A video taken over the weekend, during protests against the inauguration of Mexican president-elect Enrique Peña Nieto, reveals that a lot of so-called “anarchists”…aren’t:
Members of an “anarchist” group arrested at 7:00 in the San Lázaro Metro station were paid 300 pesos each for committing violence and breaking up the occupation in protest of president-elect Enrique Peña Nieto, according to police.
The revelation comes from investigators of the Mexico City police headquarters. At least eight members of the Mexico Union of Revolutionary Youth were detained on Saturday.
However, the radicals won’t say who paid them, although they did tell the agents their objective was to destroy whatever lay in their path.
The capital police said that after they left the Metro station on their way to the Legislature, the hooligans set fire to the first patrol car they found, a PGJDF vehicle marked with the numer 3087, whose windows they broke and bombarded with Molotov cocktails.
Police spokesman Jesús Rodríguez Almeida said that the acts were planned ahead of time, although the intellectual author is not known at the moment.
“In light of all the objects and instruments they used to do these things, the gas cylinders for lighting fires, the fragmentation grenade and the various Molotov cocktails we seized, clearly this indicates that there was premeditation, a specific plan to do violence, and disturb the peace of the city,” Rodríguez Almeida said.
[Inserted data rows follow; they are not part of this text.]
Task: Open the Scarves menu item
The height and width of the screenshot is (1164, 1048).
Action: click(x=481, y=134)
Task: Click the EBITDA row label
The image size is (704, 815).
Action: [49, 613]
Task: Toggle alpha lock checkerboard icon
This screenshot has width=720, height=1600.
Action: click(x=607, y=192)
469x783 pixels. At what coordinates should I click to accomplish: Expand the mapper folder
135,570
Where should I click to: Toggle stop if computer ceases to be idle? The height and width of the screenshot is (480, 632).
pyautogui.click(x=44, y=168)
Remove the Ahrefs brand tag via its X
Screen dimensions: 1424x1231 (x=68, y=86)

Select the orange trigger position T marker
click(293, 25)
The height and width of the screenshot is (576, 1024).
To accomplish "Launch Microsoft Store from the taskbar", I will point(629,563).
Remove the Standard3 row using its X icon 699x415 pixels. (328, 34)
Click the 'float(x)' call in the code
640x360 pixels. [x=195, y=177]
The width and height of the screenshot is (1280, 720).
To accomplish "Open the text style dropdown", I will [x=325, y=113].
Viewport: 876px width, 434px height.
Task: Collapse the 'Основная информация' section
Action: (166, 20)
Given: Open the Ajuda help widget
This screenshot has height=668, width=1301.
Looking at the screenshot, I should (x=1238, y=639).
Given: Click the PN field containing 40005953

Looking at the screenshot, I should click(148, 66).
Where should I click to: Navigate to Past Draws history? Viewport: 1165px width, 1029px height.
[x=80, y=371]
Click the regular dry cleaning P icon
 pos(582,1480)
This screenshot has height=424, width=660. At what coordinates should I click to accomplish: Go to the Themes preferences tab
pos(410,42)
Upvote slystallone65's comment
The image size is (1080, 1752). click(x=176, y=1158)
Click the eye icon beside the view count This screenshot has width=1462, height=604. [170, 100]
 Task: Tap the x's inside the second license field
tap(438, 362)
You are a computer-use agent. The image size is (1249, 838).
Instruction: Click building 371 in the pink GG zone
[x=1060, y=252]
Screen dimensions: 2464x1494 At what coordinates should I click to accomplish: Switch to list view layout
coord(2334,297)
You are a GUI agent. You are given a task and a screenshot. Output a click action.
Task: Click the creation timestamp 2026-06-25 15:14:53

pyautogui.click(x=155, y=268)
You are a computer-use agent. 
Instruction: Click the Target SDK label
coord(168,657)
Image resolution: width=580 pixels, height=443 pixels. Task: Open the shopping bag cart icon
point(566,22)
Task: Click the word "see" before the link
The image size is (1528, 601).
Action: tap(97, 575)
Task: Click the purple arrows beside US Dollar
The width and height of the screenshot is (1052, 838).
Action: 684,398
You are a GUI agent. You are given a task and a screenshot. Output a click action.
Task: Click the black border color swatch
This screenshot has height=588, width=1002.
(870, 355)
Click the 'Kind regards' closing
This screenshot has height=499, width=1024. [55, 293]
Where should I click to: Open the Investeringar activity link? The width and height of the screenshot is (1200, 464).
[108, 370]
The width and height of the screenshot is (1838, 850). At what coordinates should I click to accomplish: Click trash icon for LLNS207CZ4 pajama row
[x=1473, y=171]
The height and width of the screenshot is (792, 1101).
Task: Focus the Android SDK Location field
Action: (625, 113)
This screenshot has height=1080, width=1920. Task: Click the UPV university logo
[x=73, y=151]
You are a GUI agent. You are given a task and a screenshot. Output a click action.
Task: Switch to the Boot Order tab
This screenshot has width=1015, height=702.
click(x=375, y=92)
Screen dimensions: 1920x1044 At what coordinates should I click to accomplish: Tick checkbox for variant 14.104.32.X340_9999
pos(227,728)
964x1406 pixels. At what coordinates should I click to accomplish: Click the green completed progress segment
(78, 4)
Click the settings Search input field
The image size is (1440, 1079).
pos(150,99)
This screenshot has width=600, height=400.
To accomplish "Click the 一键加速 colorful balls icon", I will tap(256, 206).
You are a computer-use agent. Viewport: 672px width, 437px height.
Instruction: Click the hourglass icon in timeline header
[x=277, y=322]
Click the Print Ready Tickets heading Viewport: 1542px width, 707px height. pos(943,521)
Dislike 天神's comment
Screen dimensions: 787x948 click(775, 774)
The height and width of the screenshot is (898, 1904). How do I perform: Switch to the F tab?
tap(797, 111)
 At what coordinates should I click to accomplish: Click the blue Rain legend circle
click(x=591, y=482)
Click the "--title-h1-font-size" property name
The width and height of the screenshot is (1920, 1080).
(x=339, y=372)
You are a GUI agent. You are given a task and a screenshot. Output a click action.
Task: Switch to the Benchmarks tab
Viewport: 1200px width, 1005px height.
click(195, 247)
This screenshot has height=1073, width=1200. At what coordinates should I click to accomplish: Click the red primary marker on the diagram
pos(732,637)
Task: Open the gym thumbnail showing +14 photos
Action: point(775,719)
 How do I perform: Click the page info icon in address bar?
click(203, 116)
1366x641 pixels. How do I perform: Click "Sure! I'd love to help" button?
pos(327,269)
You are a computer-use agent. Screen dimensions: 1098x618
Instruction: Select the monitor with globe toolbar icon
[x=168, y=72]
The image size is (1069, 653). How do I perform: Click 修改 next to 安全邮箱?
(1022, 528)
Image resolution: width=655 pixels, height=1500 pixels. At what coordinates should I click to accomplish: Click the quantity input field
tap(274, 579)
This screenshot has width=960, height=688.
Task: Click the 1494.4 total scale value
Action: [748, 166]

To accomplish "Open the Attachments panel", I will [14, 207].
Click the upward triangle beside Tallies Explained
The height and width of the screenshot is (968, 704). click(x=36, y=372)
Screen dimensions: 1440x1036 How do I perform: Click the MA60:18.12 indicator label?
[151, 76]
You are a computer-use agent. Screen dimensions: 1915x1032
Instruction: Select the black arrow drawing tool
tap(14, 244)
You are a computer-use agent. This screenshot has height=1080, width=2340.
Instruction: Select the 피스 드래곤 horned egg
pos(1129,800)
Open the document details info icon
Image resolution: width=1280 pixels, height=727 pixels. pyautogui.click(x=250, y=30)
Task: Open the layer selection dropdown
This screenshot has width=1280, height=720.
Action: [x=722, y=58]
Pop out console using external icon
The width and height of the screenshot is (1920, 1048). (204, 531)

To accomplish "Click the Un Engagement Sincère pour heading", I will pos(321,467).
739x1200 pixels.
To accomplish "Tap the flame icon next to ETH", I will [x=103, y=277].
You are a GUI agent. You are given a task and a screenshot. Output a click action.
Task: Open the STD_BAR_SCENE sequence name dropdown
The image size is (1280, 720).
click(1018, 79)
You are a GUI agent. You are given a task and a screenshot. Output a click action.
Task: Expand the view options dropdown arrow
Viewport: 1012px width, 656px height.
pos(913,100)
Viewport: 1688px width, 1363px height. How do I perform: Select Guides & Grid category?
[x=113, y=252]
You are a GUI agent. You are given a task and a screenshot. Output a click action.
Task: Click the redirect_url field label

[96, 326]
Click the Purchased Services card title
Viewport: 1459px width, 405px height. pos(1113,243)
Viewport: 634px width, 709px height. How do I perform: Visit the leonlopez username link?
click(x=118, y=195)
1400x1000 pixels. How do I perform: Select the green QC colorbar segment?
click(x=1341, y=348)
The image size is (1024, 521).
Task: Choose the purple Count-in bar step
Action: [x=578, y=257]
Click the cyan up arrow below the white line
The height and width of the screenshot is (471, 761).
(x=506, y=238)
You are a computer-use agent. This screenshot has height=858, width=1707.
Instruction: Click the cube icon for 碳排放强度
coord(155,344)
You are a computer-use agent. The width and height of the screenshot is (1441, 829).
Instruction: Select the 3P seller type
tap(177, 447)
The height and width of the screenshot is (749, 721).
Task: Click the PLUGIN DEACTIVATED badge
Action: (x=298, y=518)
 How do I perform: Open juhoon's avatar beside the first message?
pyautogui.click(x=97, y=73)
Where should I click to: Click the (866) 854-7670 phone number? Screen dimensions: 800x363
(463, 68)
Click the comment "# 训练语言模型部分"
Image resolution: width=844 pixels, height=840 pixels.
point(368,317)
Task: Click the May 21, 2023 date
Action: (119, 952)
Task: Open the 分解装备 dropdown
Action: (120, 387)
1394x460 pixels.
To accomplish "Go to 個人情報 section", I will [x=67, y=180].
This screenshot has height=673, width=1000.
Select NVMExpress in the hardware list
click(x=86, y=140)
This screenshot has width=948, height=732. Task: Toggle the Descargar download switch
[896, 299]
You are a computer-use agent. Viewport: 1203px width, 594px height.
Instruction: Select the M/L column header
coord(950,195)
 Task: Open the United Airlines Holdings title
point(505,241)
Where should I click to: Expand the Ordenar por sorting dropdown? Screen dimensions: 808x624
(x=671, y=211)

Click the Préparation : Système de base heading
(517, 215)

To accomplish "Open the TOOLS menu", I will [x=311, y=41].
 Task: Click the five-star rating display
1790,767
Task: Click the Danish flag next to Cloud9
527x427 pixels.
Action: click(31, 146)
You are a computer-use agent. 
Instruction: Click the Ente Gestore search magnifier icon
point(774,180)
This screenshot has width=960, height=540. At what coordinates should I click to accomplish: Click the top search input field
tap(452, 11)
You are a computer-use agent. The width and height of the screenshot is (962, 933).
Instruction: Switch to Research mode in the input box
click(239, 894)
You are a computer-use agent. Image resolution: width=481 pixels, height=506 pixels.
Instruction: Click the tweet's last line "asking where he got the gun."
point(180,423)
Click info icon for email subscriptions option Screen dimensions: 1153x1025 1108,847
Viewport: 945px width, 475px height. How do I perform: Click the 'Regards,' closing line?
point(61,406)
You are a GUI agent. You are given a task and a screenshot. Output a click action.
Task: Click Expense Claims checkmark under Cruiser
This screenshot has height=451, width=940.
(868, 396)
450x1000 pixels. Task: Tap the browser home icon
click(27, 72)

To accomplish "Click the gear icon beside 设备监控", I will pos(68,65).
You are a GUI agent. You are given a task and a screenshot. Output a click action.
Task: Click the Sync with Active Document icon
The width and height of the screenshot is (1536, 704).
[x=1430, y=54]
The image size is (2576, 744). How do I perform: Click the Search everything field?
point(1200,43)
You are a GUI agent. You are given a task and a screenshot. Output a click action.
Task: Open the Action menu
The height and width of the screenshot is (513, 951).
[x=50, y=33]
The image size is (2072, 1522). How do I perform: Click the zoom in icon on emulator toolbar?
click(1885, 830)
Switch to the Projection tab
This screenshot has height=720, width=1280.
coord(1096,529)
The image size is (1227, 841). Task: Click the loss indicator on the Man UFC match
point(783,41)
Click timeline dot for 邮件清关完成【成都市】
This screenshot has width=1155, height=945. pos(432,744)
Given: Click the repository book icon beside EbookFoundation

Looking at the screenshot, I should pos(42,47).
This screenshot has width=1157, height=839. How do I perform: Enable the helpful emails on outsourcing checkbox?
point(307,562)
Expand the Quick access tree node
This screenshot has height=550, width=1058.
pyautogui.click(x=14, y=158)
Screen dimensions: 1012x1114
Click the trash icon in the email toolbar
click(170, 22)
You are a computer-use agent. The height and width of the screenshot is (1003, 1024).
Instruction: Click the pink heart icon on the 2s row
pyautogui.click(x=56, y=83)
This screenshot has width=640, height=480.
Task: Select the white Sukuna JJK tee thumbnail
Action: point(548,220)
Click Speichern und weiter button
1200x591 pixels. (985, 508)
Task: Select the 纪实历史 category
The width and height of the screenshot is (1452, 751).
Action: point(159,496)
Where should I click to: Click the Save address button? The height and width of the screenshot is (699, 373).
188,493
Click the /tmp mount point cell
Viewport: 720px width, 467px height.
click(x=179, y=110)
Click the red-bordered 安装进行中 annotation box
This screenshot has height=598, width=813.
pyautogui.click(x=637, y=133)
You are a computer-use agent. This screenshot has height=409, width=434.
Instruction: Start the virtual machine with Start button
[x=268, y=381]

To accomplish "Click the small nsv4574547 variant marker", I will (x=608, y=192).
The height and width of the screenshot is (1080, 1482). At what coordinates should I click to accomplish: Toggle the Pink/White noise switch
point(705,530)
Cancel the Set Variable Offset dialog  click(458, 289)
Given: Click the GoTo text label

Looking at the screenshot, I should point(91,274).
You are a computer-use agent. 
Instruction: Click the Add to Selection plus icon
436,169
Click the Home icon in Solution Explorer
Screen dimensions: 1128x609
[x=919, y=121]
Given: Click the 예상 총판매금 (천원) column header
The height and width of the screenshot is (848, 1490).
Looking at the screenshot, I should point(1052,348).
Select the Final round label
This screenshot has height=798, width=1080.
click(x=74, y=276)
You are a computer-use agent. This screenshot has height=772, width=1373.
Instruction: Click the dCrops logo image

Most of the information about the disturbances could be found on social media networks over the weekend.
In the video [above], several persons can be seen in connection with the group of grenade-throwers now in custody at San Lázaro, who withdrew immediately when they realized they were being recorded, and who are accused of belonging to a shock troop.
Translation mine.
Did anybody get their badge numbers? Those “anarchists” look pretty well fed to me. In other words: highly UNlikely to be the real thing.
And whenever “anarchist” violence has the effect of breaking up a previously peaceful demonstration, or providing cops with a pretext to break it up, you have to start asking the old, but very useful question: Cui bono? Who benefits? Because if it’s not the protesters, then it must be those they’re protesting against.
Like I so often say: It’s never a riot until the cops show up.